Although it can be difficult and time-consuming to run a secure server, it is far from impossible. By putting in a few hours of research and hard work now, owners can save themselves from data breaches and long nights in the future. Regardless of which OS and server software a company runs, out-of-the-box configurations are typically insecure.
Below are several steps to achieve a more secure web server.
Eliminate Unnecessary Services
As mentioned previously, default configurations are insecure. In the average default installation, many unused services such as RAS, remote registry, and print servers are included. The more services an OS is running, the more ports are open, which allows an easier insertion of malicious code. By disabling unnecessary services, a user can make a server more secure and boost performance at the same time.
Remote Access Controls
Although it is not always practical, administrators should try to log into servers locally. If they need remote access, the user should ensure the security of the connection with encryption protocols and tunneling. Single-use sign-ons are a good secure server practice, and remote access should be limited to specific accounts and IPs. Corporate servers should not be accessed on public PCs or networks, such as those in internet cafes.
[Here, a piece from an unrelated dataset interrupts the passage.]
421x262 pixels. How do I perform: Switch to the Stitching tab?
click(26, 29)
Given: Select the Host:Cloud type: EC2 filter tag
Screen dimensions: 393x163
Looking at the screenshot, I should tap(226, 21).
Keep Production, Testing and Development Environments Separate
Because it is easier and quicker for a developer to assemble a new version of a web app on production servers, it is common that testing and development are done there. It is common to find newer versions of sites, as well as other restricted content, in /new/, /test/ and other sub-directories. Because these apps are in the development stage, they have many vulnerabilities and handle exceptions poorly. These flaws can easily be exploited with widely available tools. In an ideal situation, testing, and development should be done on an isolated, secure server.
Privileges and Permissions
Network and file permissions play a critical role in running a secure server. If a server engine is breached via network services software, a malicious user can use the account to execute files and carry out other tasks. It is important to assign the lowest privilege level needed to run certain services and to anonymous users.
Audit and Monitor Servers
Server logs should be stored in secured areas. All website access, network services, database secure server and OS logs should be checked frequently. Log files offer information on attempted and successful attacks, but these are ignored most of the time. If a user notices strange activities, they should immediately investigate and escalate the issue.
Eliminate Unused Accounts
Default accounts created during OS installs should be eliminated or disabled. When certain software is installed, user accounts are created, and permissions for these should be changed as required. The admin account should be re-named, and every admin with access to the web server should have his or her own account with the correct privileges.
Web servers have a variety of purposes, but they only fulfill their intended roles when they are kept secure. By following the tips mentioned here, business owners and others can have a secure server while protecting the sensitive data contained within.